Matter DAC compromise response. If a Matter PAA or PAI is compromised, the CSA revokes the compromised CA, and Matter ecosystems update their trust stores. Individual DACs under the compromised CA are invalidated by CA revocation, not by DAC-level revocation. This is a fleet-wide event handled through ecosystem update.
Air-gapped OT networks. Devices with no connectivity to any revocation infrastructure cannot check revocation. The compensating control is physical access control, segmentation, and accepting that revocation is an operational procedure executed manually rather than a cryptographic mechanism.
Devices operating past manufacturer end-of-life.
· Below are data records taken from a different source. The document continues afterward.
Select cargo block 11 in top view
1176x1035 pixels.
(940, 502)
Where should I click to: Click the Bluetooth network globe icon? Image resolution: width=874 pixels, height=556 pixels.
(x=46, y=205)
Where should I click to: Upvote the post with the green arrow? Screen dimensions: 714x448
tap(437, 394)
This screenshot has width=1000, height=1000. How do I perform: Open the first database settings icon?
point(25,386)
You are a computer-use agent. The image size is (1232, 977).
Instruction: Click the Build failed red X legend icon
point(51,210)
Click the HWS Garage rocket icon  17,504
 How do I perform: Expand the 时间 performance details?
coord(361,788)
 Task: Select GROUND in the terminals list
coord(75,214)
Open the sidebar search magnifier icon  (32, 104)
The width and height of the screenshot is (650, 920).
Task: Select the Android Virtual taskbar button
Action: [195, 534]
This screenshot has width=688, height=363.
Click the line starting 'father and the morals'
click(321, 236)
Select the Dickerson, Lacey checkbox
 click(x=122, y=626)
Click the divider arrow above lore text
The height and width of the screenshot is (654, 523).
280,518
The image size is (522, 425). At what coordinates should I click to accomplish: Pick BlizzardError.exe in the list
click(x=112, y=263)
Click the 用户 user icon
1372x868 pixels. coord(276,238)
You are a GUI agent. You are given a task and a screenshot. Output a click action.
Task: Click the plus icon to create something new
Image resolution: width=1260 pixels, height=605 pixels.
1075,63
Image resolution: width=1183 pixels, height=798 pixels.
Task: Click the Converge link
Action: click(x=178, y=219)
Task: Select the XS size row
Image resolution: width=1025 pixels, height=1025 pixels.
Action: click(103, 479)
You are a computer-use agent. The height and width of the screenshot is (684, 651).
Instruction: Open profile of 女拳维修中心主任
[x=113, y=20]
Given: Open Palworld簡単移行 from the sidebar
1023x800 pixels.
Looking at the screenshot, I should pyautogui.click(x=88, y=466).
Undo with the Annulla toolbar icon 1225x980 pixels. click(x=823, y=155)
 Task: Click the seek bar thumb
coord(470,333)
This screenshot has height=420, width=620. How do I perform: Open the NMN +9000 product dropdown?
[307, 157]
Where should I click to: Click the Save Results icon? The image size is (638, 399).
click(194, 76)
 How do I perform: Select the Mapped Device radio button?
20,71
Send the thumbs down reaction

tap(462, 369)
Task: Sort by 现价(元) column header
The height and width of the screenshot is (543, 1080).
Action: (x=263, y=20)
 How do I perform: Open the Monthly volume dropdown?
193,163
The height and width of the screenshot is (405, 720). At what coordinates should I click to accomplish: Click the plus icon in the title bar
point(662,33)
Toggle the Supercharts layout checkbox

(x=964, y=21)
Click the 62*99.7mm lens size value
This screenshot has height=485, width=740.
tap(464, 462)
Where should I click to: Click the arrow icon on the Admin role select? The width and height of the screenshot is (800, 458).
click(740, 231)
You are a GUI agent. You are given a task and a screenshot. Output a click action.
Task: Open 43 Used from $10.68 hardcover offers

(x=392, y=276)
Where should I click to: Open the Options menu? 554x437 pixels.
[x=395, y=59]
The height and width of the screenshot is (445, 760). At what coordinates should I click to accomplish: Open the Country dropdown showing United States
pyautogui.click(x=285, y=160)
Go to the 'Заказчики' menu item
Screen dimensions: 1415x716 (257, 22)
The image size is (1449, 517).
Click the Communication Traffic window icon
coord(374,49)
A device whose manufacturer has ceased to exist continues to present its certificate. Revocation mechanisms that depend on the manufacturer's CA or responder cease to function. This is a 10+ year problem that will manifest in the 2030s as the first wave of Matter devices age past manufacturer support.
What this means for platform selection
Revocation questions for unified PKI platform evaluation:
- Does the platform support per-profile revocation mechanism selection — OCSP, CRL, ARI, gateway-enforced — or does it apply one mechanism uniformly?
- Does CRL generation support large fleets without linear size growth — incremental CRLs, partitioned CRLs, or bloom-filter compression?
- Does the platform expose RFC 9773 ARI for ACME-enrolled certificates?
- Is there a retirement revocation workflow distinct from compromise revocation, with explicit device decommissioning integration?
- How does the platform handle IEEE 2030.5, Matter, and other ecosystem-specific revocation semantics?
- What is the audit trail for revocation events across all mechanisms — not just OCSP responder logs?
A platform that answers one mechanism for all certificates — "we use OCSP" — is designed for enterprise, not the mixed estate. A platform that answers "we generate per-device CRLs" is designed for small fleets. The working platform answers "profile-dependent, documented, with audit coverage across all mechanisms."